Stored data

______

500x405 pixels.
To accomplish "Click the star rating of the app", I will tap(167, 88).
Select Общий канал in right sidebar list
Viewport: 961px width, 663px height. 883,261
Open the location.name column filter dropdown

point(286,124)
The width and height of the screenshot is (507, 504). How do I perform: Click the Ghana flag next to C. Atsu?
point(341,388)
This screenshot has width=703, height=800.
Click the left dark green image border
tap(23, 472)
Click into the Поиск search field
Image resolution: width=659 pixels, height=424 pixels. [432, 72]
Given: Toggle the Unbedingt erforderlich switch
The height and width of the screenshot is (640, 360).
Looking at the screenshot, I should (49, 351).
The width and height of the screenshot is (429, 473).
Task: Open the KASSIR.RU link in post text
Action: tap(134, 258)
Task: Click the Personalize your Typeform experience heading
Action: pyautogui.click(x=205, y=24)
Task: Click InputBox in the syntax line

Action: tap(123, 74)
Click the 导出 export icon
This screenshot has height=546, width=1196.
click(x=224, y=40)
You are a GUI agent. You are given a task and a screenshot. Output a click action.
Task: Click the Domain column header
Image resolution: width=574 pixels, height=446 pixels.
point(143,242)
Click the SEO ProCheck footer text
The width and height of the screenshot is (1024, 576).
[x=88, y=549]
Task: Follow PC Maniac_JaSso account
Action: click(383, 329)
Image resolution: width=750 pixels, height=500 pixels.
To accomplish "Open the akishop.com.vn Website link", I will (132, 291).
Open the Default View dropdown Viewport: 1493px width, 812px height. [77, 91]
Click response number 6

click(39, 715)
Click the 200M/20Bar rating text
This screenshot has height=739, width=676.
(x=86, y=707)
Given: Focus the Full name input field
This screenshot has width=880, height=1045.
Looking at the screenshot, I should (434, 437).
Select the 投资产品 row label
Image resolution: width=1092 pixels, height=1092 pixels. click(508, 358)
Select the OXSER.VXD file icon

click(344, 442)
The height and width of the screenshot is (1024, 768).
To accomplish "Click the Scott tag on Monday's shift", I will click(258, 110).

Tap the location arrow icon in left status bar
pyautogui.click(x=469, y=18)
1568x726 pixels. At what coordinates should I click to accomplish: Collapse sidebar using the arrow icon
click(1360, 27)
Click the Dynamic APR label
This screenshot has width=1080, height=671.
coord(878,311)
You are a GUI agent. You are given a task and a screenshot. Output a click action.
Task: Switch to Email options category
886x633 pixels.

______

**Activity**:
Every entry should be output exactly as written, please.

**Written solution**:
500x405 pixels.
To accomplish "Click the star rating of the app", I will tap(167, 88).
Select Общий канал in right sidebar list
Viewport: 961px width, 663px height. 883,261
Open the location.name column filter dropdown

point(286,124)
The width and height of the screenshot is (507, 504). How do I perform: Click the Ghana flag next to C. Atsu?
point(341,388)
This screenshot has width=703, height=800.
Click the left dark green image border
tap(23, 472)
Click into the Поиск search field
Image resolution: width=659 pixels, height=424 pixels. [432, 72]
Given: Toggle the Unbedingt erforderlich switch
The height and width of the screenshot is (640, 360).
Looking at the screenshot, I should (49, 351).
The width and height of the screenshot is (429, 473).
Task: Open the KASSIR.RU link in post text
Action: tap(134, 258)
Task: Click the Personalize your Typeform experience heading
Action: pyautogui.click(x=205, y=24)
Task: Click InputBox in the syntax line

Action: tap(123, 74)
Click the 导出 export icon
This screenshot has height=546, width=1196.
click(x=224, y=40)
You are a GUI agent. You are given a task and a screenshot. Output a click action.
Task: Click the Domain column header
Image resolution: width=574 pixels, height=446 pixels.
point(143,242)
Click the SEO ProCheck footer text
The width and height of the screenshot is (1024, 576).
[x=88, y=549]
Task: Follow PC Maniac_JaSso account
Action: click(383, 329)
Image resolution: width=750 pixels, height=500 pixels.
To accomplish "Open the akishop.com.vn Website link", I will (132, 291).
Open the Default View dropdown Viewport: 1493px width, 812px height. [77, 91]
Click response number 6

click(39, 715)
Click the 200M/20Bar rating text
This screenshot has height=739, width=676.
(x=86, y=707)
Given: Focus the Full name input field
This screenshot has width=880, height=1045.
Looking at the screenshot, I should (434, 437).
Select the 投资产品 row label
Image resolution: width=1092 pixels, height=1092 pixels. click(508, 358)
Select the OXSER.VXD file icon

click(344, 442)
The height and width of the screenshot is (1024, 768).
To accomplish "Click the Scott tag on Monday's shift", I will click(258, 110).

Tap the location arrow icon in left status bar
pyautogui.click(x=469, y=18)
1568x726 pixels. At what coordinates should I click to accomplish: Collapse sidebar using the arrow icon
click(1360, 27)
Click the Dynamic APR label
This screenshot has width=1080, height=671.
coord(878,311)
You are a GUI agent. You are given a task and a screenshot. Output a click action.
Task: Switch to Email options category
886x633 pixels.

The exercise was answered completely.